EXERCISE AIM — Scale the records from the line containing "The height and width of the screenshot is (193, 415)." down to the line containing "point(61,91)", both lines included. Reproduce only those lines with the requests unchanged, and multiply every coordinate in the answers by 1.7, rounding to whole numbers with halves rounded up.

RECORDS FOR THE EXERCISE —
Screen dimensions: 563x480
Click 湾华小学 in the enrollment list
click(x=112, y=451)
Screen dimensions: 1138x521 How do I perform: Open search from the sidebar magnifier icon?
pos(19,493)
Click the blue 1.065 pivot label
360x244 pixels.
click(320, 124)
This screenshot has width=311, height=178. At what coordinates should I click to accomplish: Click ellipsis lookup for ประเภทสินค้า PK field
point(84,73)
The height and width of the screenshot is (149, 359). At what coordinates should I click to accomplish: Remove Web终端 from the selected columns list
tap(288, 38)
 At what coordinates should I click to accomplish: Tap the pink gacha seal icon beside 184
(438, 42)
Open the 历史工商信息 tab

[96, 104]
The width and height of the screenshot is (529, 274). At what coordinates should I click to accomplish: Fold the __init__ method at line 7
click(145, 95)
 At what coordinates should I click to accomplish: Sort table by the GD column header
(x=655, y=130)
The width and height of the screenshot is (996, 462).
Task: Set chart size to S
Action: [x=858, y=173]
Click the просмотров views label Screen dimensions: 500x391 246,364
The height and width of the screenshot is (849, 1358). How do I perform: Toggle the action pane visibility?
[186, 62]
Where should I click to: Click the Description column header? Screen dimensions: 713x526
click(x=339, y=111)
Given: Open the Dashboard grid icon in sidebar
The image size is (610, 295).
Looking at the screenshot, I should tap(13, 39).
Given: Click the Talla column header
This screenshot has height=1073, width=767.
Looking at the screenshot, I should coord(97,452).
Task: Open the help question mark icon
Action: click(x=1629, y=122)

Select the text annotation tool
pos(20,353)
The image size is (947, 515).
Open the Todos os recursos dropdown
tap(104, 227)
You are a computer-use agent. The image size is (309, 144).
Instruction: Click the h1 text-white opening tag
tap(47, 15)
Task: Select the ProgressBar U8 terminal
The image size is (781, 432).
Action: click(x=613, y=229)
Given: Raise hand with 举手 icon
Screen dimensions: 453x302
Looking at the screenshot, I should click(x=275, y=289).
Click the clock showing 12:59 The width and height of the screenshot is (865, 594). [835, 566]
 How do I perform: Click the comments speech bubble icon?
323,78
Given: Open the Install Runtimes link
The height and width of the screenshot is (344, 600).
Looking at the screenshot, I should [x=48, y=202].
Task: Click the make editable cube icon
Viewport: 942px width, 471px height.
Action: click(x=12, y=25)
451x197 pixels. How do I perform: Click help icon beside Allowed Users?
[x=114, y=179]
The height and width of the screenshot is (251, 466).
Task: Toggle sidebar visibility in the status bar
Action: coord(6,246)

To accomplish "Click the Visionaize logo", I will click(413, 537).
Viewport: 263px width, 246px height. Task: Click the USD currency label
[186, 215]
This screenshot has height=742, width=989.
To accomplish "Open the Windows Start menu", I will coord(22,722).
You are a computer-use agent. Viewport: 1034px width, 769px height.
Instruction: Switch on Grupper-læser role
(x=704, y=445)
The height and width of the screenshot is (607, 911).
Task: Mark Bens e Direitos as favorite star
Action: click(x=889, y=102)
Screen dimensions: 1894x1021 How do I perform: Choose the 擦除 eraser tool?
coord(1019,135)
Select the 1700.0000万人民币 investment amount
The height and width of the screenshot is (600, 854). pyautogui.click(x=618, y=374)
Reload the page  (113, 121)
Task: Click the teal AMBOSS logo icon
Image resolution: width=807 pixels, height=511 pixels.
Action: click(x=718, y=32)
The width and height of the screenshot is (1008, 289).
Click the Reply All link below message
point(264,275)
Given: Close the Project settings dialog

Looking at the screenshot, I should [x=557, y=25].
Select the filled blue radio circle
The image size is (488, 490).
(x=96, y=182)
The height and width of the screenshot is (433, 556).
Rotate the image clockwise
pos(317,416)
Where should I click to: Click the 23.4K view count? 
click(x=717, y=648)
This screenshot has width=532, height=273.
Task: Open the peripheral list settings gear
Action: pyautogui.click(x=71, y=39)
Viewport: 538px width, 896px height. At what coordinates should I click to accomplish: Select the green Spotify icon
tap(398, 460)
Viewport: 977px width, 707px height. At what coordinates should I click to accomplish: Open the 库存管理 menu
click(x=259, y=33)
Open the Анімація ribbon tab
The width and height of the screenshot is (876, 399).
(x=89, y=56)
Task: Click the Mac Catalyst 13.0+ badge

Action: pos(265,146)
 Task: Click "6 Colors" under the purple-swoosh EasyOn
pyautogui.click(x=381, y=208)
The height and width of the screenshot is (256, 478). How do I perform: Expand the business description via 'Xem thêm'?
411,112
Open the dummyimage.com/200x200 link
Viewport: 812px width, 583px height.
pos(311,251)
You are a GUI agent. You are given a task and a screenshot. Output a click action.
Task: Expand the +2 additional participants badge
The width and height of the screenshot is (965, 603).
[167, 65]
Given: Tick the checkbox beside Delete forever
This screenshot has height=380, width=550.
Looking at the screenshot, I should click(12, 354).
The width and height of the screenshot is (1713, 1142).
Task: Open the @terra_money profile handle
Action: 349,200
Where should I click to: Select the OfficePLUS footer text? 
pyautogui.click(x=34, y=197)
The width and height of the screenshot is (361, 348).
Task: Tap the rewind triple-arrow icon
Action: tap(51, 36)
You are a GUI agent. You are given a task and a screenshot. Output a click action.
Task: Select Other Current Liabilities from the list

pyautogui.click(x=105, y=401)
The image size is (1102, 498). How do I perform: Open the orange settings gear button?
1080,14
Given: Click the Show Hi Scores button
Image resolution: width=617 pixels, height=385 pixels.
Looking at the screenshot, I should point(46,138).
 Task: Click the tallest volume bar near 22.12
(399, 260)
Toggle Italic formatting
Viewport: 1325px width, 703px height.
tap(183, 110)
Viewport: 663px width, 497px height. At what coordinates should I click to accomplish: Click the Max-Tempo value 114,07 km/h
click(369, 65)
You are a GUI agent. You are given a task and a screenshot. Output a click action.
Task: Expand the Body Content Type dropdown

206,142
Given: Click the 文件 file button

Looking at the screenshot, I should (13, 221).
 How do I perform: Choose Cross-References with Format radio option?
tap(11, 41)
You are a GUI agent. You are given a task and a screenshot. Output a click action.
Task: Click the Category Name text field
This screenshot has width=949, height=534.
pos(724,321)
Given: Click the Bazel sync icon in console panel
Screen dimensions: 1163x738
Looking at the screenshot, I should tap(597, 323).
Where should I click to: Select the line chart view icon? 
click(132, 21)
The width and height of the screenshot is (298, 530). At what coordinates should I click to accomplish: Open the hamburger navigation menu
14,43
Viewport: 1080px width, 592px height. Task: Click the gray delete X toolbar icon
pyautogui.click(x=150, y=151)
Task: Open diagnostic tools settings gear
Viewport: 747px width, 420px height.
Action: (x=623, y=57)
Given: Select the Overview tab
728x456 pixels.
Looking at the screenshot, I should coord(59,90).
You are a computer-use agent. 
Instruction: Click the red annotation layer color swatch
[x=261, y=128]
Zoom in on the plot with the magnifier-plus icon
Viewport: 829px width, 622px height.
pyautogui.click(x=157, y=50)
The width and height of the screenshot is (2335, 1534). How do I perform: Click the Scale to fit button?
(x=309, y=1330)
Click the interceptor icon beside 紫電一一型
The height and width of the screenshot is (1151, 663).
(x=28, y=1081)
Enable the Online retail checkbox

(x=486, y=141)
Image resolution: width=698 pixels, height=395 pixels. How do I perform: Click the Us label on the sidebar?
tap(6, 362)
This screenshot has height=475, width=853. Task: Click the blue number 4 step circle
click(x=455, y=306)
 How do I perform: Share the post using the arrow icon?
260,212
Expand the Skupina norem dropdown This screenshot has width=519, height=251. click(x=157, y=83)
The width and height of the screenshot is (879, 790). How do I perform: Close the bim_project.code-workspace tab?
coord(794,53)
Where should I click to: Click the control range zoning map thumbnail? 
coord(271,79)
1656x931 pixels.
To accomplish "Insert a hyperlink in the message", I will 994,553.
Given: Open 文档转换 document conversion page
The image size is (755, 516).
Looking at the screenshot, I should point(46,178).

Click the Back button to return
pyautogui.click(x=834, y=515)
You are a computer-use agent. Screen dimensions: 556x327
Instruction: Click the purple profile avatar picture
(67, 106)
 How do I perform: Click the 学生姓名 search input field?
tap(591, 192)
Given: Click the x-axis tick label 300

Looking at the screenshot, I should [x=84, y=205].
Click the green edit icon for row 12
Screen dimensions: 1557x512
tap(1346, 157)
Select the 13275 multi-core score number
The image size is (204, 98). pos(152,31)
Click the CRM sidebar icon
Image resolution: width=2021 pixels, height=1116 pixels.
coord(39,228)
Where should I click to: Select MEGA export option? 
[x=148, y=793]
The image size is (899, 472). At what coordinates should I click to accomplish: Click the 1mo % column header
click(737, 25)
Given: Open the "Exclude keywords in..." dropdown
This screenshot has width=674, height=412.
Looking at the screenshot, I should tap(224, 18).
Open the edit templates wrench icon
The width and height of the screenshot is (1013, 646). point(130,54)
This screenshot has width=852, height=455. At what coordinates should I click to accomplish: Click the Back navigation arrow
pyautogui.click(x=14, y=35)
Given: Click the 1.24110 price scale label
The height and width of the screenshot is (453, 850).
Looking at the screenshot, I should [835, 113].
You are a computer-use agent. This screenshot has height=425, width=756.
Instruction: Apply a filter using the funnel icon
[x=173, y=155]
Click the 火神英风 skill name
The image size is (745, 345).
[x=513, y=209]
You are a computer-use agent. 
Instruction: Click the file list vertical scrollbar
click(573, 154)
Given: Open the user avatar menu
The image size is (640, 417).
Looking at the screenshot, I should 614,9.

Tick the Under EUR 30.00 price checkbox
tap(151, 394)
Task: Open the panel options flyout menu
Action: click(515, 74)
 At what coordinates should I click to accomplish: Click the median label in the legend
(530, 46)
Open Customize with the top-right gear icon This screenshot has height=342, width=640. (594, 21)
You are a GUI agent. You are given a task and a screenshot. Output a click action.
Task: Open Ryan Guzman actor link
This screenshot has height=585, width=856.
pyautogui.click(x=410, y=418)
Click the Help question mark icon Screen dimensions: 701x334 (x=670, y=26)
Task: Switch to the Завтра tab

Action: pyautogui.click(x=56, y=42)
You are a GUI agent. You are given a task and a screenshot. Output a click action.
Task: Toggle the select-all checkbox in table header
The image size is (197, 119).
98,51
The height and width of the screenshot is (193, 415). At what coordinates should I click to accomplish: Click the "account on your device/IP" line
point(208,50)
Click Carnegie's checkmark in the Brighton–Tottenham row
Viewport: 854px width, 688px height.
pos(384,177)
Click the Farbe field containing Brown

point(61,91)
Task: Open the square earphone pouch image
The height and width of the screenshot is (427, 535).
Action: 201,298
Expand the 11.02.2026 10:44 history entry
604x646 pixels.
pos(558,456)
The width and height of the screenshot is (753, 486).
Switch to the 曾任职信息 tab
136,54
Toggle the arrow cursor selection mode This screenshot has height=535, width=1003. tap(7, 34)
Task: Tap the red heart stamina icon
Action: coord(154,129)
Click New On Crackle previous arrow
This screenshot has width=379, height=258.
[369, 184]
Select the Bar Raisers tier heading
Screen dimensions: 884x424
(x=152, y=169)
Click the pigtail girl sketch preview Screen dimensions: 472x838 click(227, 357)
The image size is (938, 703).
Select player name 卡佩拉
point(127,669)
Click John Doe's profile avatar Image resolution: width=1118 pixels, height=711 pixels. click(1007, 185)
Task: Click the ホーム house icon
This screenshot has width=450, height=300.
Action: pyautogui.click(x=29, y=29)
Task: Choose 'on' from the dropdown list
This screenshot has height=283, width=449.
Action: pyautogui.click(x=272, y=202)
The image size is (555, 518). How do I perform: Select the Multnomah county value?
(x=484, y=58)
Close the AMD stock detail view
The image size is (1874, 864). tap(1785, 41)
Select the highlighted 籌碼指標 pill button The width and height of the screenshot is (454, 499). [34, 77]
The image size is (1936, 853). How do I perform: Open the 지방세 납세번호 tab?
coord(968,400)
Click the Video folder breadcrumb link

ANSWER FOR THIS EXERCISE —
The height and width of the screenshot is (193, 415). At what coordinates should I click to accomplish: Click the "account on your device/IP" line
point(354,85)
Click Carnegie's checkmark in the Brighton–Tottenham row
Viewport: 854px width, 688px height.
pos(653,301)
Click the Farbe field containing Brown

point(104,155)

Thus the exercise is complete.